The rest of the bottles are all intact. I've sampled this beer at various stages, and up to the most recent sample (10 days after bottling), I still would have considered it undercarbed.

This was a smaller batch (3 gallons) that fermented from 1.052 all the way down to 1.004 with US-05. It held at 1.004 for a full week, so it was done. Note that I probably overpitched the yeast, which was rinsed from a previous 3-gallon batch and split into two. It has tasted fine so far, dare I even say "good." I bottled an estimated 2.8 gallons with 2.3 oz. of table sugar, giving it 2.4 CO2 volumes. It has been conditioning at room temp, somewhere in the 66-72 range.

I'd prefer not to dump the beer. Could this be an instance of a weak bottle, a lone infected bottle, poor priming sugar mixing, or something else?
 
I have had two random bottle bombs, one in the first week of carbing and another batch several months later and I attribute it to weak bottles. I could wait and see if you get any more but if not already in a plastic bin, I would put them into them in there to keep the mess contained.
 
Had this happen once with a hefe. One bottle out of a batch of 24 cracked cleanly at the bottom, no shattering or exploding. All the other bottles were fine after a few days in the fridge with perfect carbonation. I chalked it up to one defective bottle.

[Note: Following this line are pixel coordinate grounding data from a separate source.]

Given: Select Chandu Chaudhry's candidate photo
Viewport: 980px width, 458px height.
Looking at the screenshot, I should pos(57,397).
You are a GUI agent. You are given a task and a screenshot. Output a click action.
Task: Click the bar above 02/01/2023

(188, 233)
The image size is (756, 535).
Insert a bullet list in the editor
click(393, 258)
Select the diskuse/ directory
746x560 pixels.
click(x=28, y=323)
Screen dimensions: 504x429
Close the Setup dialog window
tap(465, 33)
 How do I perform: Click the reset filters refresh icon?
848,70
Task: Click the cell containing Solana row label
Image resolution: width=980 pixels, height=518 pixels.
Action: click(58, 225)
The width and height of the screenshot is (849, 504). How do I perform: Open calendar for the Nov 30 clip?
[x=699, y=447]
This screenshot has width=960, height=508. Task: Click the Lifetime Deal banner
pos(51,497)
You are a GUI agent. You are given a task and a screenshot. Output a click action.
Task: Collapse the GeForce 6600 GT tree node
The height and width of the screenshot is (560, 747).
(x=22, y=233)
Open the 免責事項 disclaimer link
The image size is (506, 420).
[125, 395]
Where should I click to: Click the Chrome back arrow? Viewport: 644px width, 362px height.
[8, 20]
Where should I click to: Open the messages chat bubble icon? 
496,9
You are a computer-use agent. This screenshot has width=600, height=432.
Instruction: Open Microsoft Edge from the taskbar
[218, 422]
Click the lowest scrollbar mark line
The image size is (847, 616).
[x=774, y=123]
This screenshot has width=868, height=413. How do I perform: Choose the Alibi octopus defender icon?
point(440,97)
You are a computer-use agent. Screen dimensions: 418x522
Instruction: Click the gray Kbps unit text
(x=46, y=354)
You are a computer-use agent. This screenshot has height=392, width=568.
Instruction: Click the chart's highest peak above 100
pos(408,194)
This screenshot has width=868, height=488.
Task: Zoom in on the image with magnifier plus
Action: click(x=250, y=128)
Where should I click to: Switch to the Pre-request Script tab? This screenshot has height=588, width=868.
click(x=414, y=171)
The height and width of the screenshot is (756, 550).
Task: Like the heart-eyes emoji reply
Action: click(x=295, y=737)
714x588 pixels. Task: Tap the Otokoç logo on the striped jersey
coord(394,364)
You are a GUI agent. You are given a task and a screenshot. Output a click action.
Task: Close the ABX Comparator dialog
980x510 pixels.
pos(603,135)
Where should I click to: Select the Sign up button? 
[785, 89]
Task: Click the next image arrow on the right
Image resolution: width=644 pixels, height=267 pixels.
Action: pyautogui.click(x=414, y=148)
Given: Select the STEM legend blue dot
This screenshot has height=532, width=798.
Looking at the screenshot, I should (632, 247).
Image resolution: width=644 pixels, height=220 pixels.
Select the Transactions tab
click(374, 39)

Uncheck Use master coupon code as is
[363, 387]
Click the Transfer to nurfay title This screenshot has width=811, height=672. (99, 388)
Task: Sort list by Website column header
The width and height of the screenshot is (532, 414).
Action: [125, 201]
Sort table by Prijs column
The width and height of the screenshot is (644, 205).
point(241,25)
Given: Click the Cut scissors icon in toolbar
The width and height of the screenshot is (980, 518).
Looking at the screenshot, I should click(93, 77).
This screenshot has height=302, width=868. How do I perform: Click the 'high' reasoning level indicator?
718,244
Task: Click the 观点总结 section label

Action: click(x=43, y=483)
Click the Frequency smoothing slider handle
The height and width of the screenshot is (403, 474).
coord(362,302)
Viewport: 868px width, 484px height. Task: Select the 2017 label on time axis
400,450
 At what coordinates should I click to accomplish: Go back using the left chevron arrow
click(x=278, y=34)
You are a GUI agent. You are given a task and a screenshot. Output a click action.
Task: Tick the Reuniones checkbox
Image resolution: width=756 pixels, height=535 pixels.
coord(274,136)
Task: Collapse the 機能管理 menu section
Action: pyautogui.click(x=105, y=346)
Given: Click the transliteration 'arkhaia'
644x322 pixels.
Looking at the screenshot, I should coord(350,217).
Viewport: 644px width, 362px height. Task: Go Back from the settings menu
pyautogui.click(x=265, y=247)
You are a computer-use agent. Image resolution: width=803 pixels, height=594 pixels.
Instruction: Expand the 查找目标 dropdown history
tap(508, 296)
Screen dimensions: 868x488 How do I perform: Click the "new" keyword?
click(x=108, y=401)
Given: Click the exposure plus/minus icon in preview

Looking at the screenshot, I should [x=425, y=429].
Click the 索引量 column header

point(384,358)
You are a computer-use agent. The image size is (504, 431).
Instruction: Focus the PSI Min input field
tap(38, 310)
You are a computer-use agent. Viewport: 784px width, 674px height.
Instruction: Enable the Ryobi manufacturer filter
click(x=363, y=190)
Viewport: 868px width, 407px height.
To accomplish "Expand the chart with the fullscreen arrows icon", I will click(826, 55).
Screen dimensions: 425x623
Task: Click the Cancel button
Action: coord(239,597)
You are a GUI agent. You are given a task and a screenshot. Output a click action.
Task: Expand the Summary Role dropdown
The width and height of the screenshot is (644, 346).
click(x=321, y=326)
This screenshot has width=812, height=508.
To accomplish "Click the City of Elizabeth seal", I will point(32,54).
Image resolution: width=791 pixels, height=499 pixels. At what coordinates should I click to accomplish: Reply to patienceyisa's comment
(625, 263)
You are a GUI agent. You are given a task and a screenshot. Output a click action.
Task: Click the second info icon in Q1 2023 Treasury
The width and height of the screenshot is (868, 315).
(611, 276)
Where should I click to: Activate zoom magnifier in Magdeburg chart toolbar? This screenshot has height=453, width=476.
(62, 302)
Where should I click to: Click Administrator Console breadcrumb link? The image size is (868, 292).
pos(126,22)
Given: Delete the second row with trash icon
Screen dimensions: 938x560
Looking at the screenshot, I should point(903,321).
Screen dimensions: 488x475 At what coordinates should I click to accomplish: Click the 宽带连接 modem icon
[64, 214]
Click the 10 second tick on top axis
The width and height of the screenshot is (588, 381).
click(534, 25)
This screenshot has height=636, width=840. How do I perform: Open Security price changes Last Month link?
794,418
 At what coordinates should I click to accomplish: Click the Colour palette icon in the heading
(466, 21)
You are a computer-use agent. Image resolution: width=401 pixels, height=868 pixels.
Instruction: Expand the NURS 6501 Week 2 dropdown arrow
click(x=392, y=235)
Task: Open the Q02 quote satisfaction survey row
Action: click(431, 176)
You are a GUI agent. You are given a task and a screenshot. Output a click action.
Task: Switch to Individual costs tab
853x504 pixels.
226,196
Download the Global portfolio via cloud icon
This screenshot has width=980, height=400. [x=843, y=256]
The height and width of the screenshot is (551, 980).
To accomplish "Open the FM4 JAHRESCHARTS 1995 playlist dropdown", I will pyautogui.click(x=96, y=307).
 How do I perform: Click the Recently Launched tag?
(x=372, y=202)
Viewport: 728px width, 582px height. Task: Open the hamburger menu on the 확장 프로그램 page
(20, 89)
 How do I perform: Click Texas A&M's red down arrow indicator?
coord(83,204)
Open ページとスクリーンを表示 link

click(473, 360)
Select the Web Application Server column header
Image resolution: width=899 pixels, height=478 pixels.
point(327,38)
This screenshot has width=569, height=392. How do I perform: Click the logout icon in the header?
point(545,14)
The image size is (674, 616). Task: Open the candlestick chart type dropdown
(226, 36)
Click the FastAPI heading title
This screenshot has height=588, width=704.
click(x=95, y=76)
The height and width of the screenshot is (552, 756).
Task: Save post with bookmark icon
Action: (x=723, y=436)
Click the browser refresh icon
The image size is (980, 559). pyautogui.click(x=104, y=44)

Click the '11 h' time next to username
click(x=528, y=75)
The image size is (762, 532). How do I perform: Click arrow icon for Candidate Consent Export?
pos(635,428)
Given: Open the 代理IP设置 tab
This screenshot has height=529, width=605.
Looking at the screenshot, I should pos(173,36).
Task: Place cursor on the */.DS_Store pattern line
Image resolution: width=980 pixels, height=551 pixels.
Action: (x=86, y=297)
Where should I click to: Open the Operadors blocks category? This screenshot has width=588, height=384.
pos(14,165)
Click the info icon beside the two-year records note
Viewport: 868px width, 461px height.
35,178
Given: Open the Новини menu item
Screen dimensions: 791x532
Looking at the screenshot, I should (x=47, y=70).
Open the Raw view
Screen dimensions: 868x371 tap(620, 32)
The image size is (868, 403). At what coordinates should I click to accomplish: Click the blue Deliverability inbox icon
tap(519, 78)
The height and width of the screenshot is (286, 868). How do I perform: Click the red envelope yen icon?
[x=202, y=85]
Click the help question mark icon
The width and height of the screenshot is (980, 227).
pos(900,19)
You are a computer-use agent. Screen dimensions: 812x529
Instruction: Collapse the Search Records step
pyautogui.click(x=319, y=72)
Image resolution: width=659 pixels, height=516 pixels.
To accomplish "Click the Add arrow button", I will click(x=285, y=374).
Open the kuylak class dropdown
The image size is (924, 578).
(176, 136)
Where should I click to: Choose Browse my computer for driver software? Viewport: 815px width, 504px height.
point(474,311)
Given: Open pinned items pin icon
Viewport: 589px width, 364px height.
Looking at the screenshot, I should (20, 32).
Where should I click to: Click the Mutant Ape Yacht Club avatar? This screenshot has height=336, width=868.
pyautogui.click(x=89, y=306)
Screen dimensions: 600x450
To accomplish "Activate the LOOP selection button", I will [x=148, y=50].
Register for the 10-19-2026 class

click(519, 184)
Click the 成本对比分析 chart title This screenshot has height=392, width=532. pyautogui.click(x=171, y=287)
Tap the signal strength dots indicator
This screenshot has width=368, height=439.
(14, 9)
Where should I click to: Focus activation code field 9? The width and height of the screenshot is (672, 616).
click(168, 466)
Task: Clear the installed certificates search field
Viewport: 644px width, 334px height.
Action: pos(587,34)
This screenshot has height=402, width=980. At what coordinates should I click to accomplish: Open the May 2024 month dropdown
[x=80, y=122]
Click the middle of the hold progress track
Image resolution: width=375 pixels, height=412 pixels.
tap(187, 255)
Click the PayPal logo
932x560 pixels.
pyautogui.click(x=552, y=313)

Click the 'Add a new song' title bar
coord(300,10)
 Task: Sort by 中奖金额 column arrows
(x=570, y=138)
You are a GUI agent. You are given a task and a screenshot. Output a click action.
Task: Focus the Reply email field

Take some precautions like putting your bottles in a plastic tub and put some in the fridge. If you get any more iffy ones, start drinking fast.
 
IF you had a single bottle that wasn't cleaned and sanitized properly, a one-off infection could definitely cause that. I had a set of six bottles that somehow missed the clean out process, and lo and behold, six gushers out of 52 bottles total.
 
It could be a one-off problem. Could be an infection - to me, 92.3% seems like high attenuation for US-05. Could also be incomplete mixing in of the priming sugar. Be careful with those bottles.
 
Incomplete mixing, or bad bottle may be it.

You can check to see if it is the beer. Nexf bottle you open, fill hydrometer jar and let beer go flat. Check gravity.